Vorrei aprire questo appuntamento settimanale prendendomi qualche libertà in più rispetto al solito, in quanto autore di questa rubrica: le ultime settimane e il periodo verso cui stiamo andando incontro non sarà un periodo facile, ma lungi da me unirmi all’operato di altri miei colleghi che si impegnano a informarvi in merito agli sviluppi di questa tanto agognata vicenda.
Vorrei, piuttosto, cogliere l’occasione per spostare l’attenzione su uno dei tanti ambienti che sta soffrendo di questa situazione: la cultura.
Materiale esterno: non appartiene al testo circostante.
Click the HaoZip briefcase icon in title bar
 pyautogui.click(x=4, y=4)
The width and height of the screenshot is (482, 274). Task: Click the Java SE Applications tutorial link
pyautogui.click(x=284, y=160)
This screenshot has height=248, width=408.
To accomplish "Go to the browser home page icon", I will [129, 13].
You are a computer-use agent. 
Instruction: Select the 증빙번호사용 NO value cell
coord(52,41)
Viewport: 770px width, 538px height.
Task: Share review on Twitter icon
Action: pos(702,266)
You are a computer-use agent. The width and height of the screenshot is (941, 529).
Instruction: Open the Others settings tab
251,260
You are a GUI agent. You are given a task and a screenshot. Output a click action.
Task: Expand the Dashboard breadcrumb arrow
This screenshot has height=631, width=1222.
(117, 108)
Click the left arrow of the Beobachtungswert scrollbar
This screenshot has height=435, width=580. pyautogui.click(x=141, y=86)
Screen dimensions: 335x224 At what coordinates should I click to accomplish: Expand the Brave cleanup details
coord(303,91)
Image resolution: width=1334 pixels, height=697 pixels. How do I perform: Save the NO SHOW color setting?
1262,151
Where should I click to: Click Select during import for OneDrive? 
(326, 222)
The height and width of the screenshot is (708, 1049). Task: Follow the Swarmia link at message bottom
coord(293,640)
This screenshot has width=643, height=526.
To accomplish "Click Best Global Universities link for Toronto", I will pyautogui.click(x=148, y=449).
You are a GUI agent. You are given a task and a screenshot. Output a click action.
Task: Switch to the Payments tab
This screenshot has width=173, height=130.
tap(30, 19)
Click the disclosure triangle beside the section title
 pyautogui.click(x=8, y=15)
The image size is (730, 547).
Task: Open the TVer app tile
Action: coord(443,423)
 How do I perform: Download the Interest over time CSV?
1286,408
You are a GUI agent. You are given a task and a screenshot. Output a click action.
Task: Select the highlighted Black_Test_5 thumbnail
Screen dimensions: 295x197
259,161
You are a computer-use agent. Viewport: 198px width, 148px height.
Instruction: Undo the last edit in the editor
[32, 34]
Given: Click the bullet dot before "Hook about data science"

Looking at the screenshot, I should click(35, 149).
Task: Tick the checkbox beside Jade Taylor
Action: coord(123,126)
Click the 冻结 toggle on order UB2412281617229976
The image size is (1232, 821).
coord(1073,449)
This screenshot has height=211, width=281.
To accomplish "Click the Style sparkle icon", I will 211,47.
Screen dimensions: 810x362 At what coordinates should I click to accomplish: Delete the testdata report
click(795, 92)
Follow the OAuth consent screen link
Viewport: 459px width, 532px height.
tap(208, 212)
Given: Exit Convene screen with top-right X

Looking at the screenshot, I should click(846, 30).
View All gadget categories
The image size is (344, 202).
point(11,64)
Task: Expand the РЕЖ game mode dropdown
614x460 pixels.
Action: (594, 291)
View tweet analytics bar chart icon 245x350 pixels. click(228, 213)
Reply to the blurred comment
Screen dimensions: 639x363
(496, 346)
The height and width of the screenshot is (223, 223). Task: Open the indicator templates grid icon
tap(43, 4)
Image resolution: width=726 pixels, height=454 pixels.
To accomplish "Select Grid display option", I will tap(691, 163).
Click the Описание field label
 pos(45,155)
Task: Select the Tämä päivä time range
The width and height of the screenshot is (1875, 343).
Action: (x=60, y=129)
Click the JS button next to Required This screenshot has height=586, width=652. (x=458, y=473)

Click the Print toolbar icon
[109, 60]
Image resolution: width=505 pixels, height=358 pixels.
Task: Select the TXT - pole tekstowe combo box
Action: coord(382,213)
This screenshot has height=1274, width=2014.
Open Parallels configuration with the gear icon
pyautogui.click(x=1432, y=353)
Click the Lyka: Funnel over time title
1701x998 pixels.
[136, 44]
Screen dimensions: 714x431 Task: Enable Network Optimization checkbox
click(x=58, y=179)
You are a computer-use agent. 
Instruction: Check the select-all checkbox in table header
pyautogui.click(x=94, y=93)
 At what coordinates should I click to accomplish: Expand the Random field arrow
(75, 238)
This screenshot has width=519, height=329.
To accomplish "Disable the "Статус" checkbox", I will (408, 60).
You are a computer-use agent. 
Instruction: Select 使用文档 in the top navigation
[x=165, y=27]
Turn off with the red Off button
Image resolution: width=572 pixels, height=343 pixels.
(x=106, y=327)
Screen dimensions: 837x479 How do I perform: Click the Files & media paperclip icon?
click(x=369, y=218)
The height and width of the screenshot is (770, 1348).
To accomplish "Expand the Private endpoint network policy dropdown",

Le disposizioni governative e sanitarie hanno di fatto (e giustamente, aggiungerei) bloccato le varie iniziative culturali su tutto il territorio italiano, dai concerti alle rappresentazioni teatrali alle proiezioni cinematografiche. Eppure, nonostante tutto, la cultura di fatto non si ferma e non si fermerà, continuando il suo circolo produttivo e creativo. Non solo tutto questo è un segnale rassicurante in un periodo così difficile, ma è significativo sul piano antropologico e sociale. Ma come mai nelle situazioni più difficili in un modo o nell’altro il “fare artistico” non soccombe completamente?
L’immagine che ho voluto suggerire nel titolo di questo articolo, quella della città che brucia, scaturisce da una conversazione di Luciano Berio con Paolo Castaldi nella seconda puntata di “C’è musica & musica” in cui viene messa in discussione l’arte a tutto tondo in contesti socialmente distruttivi come la guerra. In particolare, la domanda posta da Berio è: «Perché la letteratura? Perché la poesia? […] Perché la musica, quando c’è la guerra, quando la città brucia?». Ritengo questa domanda incredibilmente attuale a causa del momento storico nel quale ci troviamo e nonostante non si tratti di una guerra vera e propria ma di un’epidemia, di un fenomeno che porta a disagi molto simili a quelli dei conflitti armati. Abbiamo davvero bisogno di nuova linfa artistica e culturale in questo momento o sarebbe meglio essere completamente disinteressati nei confronti di questi “beni secondari”? È evidente come la gravità della situazione imponga una particolare attenzione a determinate cose rispetto ad altre e su questo aspetto non si può fare altro che essere razionalmente obiettivi. Ma la domanda è un’altra: perché la creatività, o più precisamente l’atto poietico (per usare le parole del musicologo Jean-Jacques Nattiez), continua a esistere e ad essere ricercato nonostante si chiudano i luoghi dell’arte e si lasci senza lavoro chi vi si occupa?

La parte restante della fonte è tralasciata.